### DESCRIPTION OF THE TASK:
Turn the lines starting at "Task: Add to favorites with star icon" and ending at "pyautogui.click(x=99, y=141)" into a numbered list, omitting any blank lines.

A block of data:
════════════════════

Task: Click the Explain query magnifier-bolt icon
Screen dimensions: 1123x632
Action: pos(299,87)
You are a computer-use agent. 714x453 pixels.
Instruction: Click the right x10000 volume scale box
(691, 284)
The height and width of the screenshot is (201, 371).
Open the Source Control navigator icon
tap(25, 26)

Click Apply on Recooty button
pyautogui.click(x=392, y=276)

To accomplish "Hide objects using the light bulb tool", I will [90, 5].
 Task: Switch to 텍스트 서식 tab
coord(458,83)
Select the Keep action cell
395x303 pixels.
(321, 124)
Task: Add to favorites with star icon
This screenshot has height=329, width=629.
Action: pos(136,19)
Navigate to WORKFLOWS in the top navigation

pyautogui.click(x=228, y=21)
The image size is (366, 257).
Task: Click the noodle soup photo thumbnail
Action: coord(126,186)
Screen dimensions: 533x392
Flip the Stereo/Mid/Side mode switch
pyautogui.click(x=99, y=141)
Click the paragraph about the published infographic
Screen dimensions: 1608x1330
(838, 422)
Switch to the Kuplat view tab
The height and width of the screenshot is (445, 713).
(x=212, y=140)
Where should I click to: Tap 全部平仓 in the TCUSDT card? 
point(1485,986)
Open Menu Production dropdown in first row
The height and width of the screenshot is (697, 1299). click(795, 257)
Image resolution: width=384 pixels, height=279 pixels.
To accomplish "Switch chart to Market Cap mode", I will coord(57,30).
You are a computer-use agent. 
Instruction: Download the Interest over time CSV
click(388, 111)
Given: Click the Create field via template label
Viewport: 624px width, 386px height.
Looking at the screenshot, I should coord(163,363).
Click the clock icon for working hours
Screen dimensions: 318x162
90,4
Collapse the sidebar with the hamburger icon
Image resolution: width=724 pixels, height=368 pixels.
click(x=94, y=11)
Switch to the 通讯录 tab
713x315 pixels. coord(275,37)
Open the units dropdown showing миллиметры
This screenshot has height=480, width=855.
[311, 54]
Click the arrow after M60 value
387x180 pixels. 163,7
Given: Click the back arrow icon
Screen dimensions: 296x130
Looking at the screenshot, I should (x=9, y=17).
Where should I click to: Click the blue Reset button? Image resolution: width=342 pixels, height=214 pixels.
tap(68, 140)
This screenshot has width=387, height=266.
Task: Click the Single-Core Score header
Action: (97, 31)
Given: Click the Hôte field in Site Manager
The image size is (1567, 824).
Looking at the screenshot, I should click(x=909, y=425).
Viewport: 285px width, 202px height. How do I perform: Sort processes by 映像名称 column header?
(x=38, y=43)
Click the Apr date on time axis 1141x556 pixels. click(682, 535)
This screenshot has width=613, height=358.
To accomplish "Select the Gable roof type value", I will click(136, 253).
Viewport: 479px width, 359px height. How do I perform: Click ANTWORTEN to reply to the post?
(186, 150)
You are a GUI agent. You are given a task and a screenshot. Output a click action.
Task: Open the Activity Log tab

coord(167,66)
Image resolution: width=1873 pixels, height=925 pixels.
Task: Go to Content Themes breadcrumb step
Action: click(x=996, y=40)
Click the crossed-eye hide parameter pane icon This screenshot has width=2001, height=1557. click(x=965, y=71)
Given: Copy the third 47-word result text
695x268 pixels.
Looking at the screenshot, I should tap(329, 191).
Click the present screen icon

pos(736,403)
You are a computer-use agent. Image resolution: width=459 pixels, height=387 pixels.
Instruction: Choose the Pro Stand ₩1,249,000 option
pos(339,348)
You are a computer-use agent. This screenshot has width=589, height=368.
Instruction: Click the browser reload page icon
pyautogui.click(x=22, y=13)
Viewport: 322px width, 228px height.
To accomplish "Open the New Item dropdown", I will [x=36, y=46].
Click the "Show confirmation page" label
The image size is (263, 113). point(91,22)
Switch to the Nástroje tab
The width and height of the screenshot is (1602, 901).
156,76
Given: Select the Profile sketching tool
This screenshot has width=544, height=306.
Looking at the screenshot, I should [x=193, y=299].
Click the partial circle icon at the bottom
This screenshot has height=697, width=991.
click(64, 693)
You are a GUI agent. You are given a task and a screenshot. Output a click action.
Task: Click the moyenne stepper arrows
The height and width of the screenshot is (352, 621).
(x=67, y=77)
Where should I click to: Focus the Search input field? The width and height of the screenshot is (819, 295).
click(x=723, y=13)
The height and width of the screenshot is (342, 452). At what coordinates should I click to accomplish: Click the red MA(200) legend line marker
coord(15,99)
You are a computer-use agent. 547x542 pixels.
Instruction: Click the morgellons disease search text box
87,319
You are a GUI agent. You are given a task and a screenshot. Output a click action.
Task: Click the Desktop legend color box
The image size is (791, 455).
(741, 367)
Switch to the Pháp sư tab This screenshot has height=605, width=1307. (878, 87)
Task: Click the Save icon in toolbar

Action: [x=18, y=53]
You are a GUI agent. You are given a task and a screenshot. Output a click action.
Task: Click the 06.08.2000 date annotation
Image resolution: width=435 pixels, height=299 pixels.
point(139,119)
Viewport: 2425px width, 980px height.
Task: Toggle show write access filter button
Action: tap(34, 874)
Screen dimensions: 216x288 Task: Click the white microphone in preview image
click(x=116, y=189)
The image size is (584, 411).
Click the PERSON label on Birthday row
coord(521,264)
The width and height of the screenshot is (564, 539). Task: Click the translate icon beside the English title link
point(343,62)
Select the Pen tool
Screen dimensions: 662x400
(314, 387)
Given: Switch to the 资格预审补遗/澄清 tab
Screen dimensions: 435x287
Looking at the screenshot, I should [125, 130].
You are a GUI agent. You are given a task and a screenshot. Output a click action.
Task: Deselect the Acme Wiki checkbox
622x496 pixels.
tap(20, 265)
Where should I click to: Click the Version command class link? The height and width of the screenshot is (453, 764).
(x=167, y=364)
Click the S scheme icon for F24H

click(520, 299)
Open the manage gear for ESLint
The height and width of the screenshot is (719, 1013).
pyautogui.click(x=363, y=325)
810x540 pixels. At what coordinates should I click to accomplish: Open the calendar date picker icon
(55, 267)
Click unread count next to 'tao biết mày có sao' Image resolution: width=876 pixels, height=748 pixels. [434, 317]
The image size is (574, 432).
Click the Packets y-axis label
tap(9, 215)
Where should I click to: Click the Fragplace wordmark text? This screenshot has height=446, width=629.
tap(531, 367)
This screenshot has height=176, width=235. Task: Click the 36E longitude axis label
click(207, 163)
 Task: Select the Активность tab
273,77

════════════════════

### RESPONSE TO THIS EXERCISE:
1. Task: Add to favorites with star icon
2. This screenshot has height=329, width=629.
3. Action: pos(136,19)
4. Navigate to WORKFLOWS in the top navigation
5. pyautogui.click(x=228, y=21)
6. The image size is (366, 257).
7. Task: Click the noodle soup photo thumbnail
8. Action: coord(126,186)
9. Screen dimensions: 533x392
10. Flip the Stereo/Mid/Side mode switch
11. pyautogui.click(x=99, y=141)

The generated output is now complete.